* SELECTED PASSAGE
--- START ---
Still, authorities raised the country's aviation alert to red — the highest level on a five-point scale — indicating the threat of "significant emission of ash into the atmosphere."
Icelandic authorities declared a no-fly zone of 100 nautical miles by 140 nautical miles around the eruption as a precaution, but did not shut down air space over most of the island nation in the North Atlantic.
"All airports are open and flights are on schedule," said spokeswoman Olof Baldursdottir.
A 2010 eruption of Iceland's Eyjafjallajokul volcano produced an ash cloud that caused a week of international aviation chaos, with more than 100,000 flights cancelled.
Pfeffer said it was not clear when, or if, the eruption would melt through the ice — which is between 100 to 400 meters (330 to 1,300 feet) thick — and fling steam and ash into the air. She said it could take up to a day for the ice to melt — or the eruption might remain contained beneath Europe's largest glacier.
Scientists were monitoring a hydrological station downstream from the volcano for flooding, a common result of volcanic eruptions in Iceland.
Pfeffer said the amount of ash produced by the new eruption would depend on the thickness of the ice.
"The thicker the ice, the more water there is, the more explosive it will be and the more ash-rich the eruption will be," she said.
--- END ---
* EXERCISE PROMPT
In the passage about the Iceland eruption, how many flights were cancelled because of the 2010 Eyjafjallajokul eruption? Use only the passage about the Iceland eruption.

* GIVEN DATA
--- START ---
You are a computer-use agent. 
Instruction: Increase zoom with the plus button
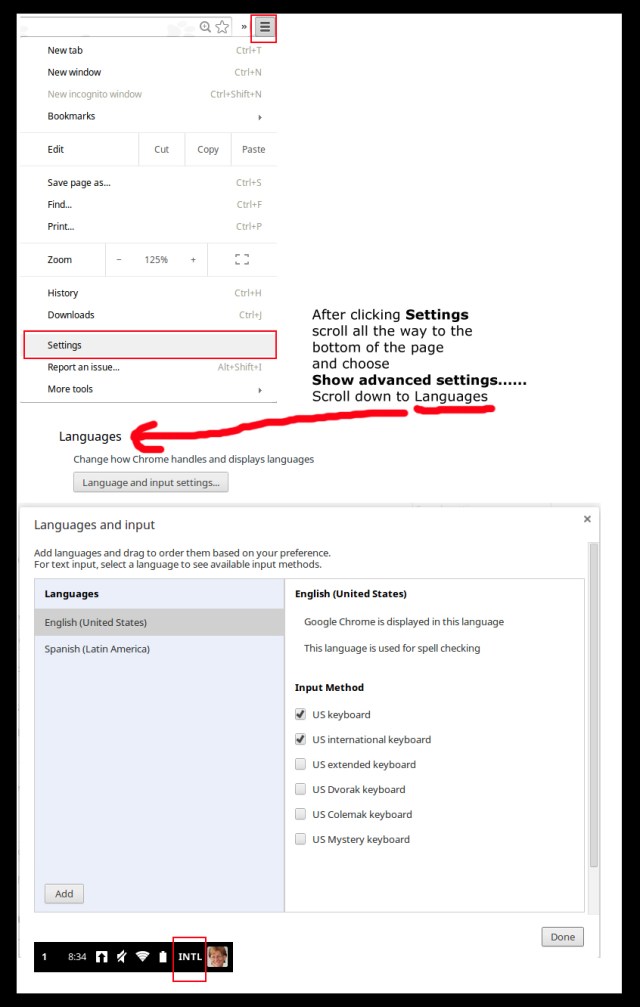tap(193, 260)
--- END ---
--- START ---
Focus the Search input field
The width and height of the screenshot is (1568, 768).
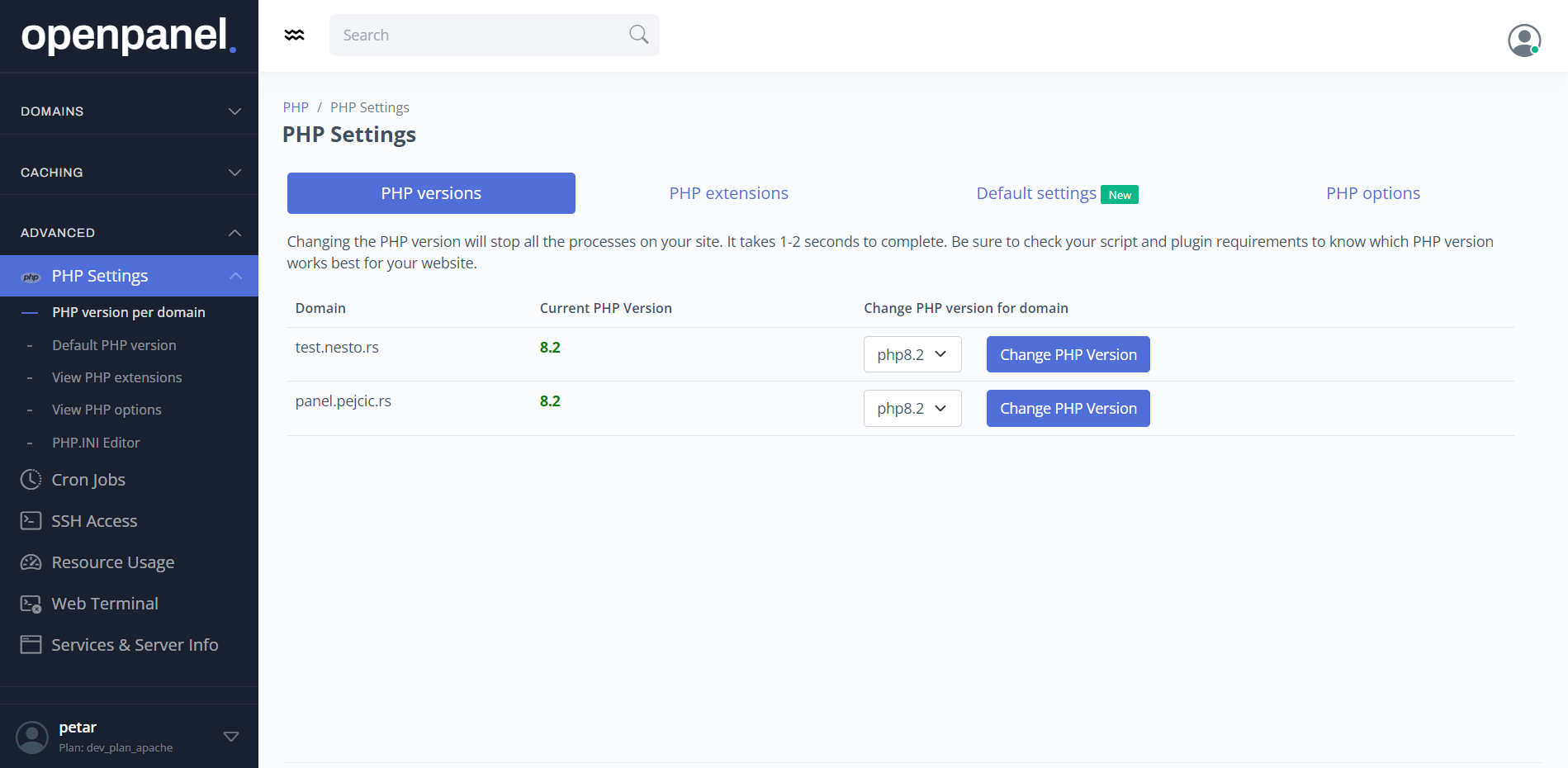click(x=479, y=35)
--- END ---
* RESPONSE TO THE EXERCISE
More than 100,000 flights were cancelled.